The team then overexpressed muscle Sestrin in another group of flies, and found that even without any endurance training, just the extra Sestrin was enough to give the animals exercise abilities above and beyond those of trained flies. In fact, flies with overexpressed Sestrin didn’t develop more endurance even when they did exercise. “These results indicate that muscle-specific Sestrin induction is both necessary and sufficient for mediating the endurance benefit of chronic exercise,” the team stated.
Based on their findings in flies, the investigators wanted to see if Sestrin was also required to build up exercise endurance in mice. They found that in normal, wild type mice, running distance, speed, and endurance gradually increased, as expected, as a result of training. However, they found that animals lacking all three mouse Sestrin proteins (triple knockout, or TKO mice) showed no improvements in running distance and speed as a result of training. “When subjected to forced treadmill running, TKO mice performed very poorly with dramatically reduced running time and distance,” the scientists stated.
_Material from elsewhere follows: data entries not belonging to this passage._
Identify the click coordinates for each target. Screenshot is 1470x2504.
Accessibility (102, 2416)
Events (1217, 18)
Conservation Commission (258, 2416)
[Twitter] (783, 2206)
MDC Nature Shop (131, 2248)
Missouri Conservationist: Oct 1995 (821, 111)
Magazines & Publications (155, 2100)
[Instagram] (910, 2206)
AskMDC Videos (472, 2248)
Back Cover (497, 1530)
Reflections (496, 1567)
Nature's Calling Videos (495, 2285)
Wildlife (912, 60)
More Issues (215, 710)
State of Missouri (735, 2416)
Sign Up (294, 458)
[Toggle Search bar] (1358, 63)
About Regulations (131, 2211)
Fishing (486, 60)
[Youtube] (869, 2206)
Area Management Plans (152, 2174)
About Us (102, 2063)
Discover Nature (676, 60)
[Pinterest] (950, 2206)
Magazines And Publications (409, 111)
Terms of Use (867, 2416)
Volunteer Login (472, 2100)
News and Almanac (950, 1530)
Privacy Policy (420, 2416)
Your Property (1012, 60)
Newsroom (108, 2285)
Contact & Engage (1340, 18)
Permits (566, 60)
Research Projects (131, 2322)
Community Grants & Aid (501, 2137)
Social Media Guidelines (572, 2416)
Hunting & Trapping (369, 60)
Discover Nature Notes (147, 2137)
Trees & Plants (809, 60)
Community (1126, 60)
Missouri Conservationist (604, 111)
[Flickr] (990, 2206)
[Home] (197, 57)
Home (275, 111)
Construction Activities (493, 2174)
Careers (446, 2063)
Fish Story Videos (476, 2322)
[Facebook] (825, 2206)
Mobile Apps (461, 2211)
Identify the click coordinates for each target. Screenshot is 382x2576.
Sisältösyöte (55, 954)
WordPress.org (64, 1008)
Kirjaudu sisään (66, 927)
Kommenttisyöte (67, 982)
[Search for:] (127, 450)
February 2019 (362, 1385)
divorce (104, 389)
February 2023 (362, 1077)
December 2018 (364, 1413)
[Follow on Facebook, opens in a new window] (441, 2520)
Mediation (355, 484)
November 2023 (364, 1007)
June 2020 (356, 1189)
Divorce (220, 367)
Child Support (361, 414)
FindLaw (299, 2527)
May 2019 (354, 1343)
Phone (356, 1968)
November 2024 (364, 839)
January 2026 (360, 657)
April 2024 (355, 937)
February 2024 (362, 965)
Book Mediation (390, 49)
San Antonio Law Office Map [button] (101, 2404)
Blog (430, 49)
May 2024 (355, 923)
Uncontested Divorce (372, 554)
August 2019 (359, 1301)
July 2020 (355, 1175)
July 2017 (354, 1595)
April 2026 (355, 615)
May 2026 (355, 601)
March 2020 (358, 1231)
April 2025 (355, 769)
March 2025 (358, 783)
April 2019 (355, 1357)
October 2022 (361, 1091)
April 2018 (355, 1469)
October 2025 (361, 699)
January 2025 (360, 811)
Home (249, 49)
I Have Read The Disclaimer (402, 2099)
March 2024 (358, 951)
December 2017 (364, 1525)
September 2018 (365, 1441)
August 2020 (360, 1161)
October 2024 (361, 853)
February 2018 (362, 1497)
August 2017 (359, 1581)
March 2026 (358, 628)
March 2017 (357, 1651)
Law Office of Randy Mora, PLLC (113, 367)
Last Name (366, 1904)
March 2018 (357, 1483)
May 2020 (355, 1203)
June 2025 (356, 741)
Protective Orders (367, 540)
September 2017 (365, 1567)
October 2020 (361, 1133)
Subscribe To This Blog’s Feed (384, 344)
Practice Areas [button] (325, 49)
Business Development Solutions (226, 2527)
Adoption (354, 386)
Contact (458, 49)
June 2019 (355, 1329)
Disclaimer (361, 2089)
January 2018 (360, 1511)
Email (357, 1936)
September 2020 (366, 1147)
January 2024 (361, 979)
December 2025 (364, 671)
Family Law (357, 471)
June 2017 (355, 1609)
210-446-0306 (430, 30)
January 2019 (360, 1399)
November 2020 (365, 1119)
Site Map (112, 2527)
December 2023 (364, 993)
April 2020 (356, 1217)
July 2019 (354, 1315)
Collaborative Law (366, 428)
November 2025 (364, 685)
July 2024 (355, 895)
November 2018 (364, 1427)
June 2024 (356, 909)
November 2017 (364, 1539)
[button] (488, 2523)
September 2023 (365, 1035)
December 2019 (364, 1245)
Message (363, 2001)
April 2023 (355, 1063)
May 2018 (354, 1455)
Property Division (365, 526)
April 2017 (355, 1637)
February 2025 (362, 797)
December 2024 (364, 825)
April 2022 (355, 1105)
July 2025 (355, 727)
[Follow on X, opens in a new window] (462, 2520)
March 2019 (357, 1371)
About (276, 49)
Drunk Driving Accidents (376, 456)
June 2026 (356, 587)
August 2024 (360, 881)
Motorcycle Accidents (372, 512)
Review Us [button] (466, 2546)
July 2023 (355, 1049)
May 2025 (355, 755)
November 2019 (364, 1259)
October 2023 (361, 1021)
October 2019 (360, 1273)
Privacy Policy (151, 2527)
The beneficial effects of Sestrin extended beyond improved endurance. The studies showed that mice without Sestrin lacked the improved aerobic capacity, improved respiration, and fat burning that are typically associated with exercise. “Rates of oxygen consumption (VO2) remained low throughout forced running and recovery, and maximal aerobic capacity (VO2max) was substantially reduced in TKO mice while basal oxygen consumption rate was unaltered … Therefore, exercise-induced VO2 (ΔVO2) was almost cut in half in TKO mice.” Lee further commented, “We propose that Sestrin can coordinate these biological activities by turning on or off different metabolic pathways. This kind of combined effect is important for producing exercise’s effects.”
Interestingly, a lack of Sestrin in the Drosophila flies only marginally impacted on overall lifespan. This result mirrors findings from previous studies in humans and mice, which have suggested that endurance exercise training improves healthspan but “is not effective for extending maximal lifespan,” the authors explained. In their newly reported studies in Drosophila, the team stated that “ … exercise training improved running capacity and flight performance, but did not increase longevity.”
Lee also worked with collaborator Pura Muñoz-Cánoves, PhD, a senior research professor at Pompeu Fabra University in Spain, to demonstrate that muscle-specific Sestrin can help to prevent atrophy in an immobilized muscle, for example when a limb is in a cast for a long period of time. “This independent study again highlights that Sestrin alone is sufficient to produce many benefits of physical movement and exercise,” said Lee.
As to whether Sestrin supplements might be available any time soon, Lee suggests not. “Sestrins are not small molecules, but we are working to find small molecule modulators of Sestrin.” Scientists will also need to continue research to understand how exercise produces Sestrin in the body. “This is very critical for future study and could lead to a treatment for people who cannot exercise,” Kim noted.